**TEXT FOR ANALYSIS:**
Visual impact of a wave energy converted (e.g. OBREC) integrated in the harbour structure. Realistically, many units like this should be installed in order to produce a sufficient amount of energy.
The possible advantages and positive effects of
the project would be:
-
Absence
of large fixed structures onshore or on the seabed.
-
No
need to alter or rebuilt the existing harbour structures.
-
Possibility
to exploit the higher amount of wave energy offshore and to take advantage of
the waves from every direction.
-
Almost
no visual impact, almost no impact on nature and small marine space
requirement.
-
Greater
social acceptance on the grounds that the installation does not require
permanent structural works but only anchors on the seabed.
-
Additional
protection of the beach against sea storms.
-
Possibility
of integration with other renewable energy sources in order to cover the
variable energy demand during the whole year.
The WEC has been conceived and designed by:
Barbara Zanuttigh, Associate Professor at the
Department of Civil, Chemical, Environmental, and Materials Engineering (https://www.unibo.it/sitoweb/barbara.zanuttigh/research).
Research topics: wave energy converters – design
optimisation for combined energy production and coastal protection purposes or
installation in off-shore platforms; analysis and development of cost-efficient
and eco-compatible interventions for beach defence planning, through
interdisciplinary works; wave-structure interaction with the
development of new formulae, neural networks, conceptual, physical and
numerical models; coastal flooding and erosion risk, with the support of
numerical and conceptual models.
Elisa Dallavalle, PhD Student at the Department of Civil, Chemical, Environmental, and
Materials Engineering (https://www.unibo.it/sitoweb/elisa.dallavalle3/en).
Research topics: wave energy converters; mooring systems; optimal mixing of
renewable energy sources; green transition of isolated communities; offshore
platforms decommissioning.
The PTO system will be provided by:
Umbra Group (https://www.umbragroup.com), founded
in 1972 in Foligno, Italy. The company proposes innovative solutions in several
market sectors: automation, automotive, biomedical, deformation, energy,
machine tool, plastic, railway.
The following Professors could eventually
contribute to the project with their expertise, ensuring an interdisciplinary
approach:
Fabio Zagonari, Associate Professor at the Department for Life Quality Studies (https://www.unibo.it/sitoweb/fabio.zagonari/research).
Research topics: Environmental Economics, Ethics and Sustainability, Decision
Support Systems.
Luca Pietrantoni, Full Professor at the Department
of Psychology “Renzo Canestrari” (https://www.unibo.it/sitoweb/luca.pietrantoni/research).
Research topics: Human-technology and human-automation interaction; Human and
organisational factors in safety critical organisations; Crisis and disaster
psychology; Accident analysis, safety and risk management; Behaviour change
programs.

**TASK TO COMPLETE:** Return the part of the wave energy project text between "The following Professors" and "Support Systems.", inclusive, word for word. You can ignore the data that comes next.

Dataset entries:
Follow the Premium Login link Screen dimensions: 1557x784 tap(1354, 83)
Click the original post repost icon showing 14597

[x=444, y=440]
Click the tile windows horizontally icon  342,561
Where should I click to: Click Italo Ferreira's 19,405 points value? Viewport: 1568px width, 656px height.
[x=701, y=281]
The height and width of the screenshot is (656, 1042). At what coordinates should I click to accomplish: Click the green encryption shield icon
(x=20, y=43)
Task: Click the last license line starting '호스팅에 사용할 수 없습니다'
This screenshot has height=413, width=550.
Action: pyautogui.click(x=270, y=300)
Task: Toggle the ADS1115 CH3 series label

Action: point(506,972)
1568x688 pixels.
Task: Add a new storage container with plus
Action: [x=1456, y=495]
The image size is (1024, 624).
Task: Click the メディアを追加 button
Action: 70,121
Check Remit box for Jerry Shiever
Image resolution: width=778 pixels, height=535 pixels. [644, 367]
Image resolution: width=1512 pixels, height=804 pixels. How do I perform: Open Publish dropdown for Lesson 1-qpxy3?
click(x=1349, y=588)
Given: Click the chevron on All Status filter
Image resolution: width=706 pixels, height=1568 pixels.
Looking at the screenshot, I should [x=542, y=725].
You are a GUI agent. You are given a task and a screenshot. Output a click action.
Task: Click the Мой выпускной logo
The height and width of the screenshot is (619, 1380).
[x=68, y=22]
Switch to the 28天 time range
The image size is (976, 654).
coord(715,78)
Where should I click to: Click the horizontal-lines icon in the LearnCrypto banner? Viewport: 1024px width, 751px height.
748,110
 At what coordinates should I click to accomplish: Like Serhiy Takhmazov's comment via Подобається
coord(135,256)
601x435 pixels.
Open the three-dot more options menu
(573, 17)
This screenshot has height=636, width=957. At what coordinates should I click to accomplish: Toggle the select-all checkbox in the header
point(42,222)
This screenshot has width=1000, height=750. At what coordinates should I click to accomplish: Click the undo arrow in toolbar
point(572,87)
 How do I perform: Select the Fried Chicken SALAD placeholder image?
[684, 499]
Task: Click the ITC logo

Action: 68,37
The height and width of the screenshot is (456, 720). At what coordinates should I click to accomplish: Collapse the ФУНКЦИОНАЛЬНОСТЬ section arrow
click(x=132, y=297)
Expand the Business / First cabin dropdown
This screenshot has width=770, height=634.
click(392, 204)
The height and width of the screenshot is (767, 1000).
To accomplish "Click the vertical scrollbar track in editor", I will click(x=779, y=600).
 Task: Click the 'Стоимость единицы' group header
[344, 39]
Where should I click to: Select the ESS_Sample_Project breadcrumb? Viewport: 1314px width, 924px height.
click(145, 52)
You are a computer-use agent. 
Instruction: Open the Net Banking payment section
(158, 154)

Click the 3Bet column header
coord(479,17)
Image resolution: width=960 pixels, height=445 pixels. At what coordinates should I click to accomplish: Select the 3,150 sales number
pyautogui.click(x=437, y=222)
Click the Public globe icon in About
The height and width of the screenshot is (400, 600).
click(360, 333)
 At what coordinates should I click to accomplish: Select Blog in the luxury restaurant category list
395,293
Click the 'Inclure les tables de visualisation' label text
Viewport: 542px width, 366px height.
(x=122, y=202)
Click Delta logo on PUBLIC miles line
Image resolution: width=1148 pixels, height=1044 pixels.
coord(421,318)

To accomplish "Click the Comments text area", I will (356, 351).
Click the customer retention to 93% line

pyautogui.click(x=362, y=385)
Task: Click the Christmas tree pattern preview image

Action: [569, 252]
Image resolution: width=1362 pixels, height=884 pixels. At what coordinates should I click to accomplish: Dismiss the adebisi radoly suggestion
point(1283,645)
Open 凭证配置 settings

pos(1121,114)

**RESULT BELOW:**
The following Professors could eventually
contribute to the project with their expertise, ensuring an interdisciplinary
approach:
Fabio Zagonari, Associate Professor at the Department for Life Quality Studies (https://www.unibo.it/sitoweb/fabio.zagonari/research).
Research topics: Environmental Economics, Ethics and Sustainability, Decision
Support Systems.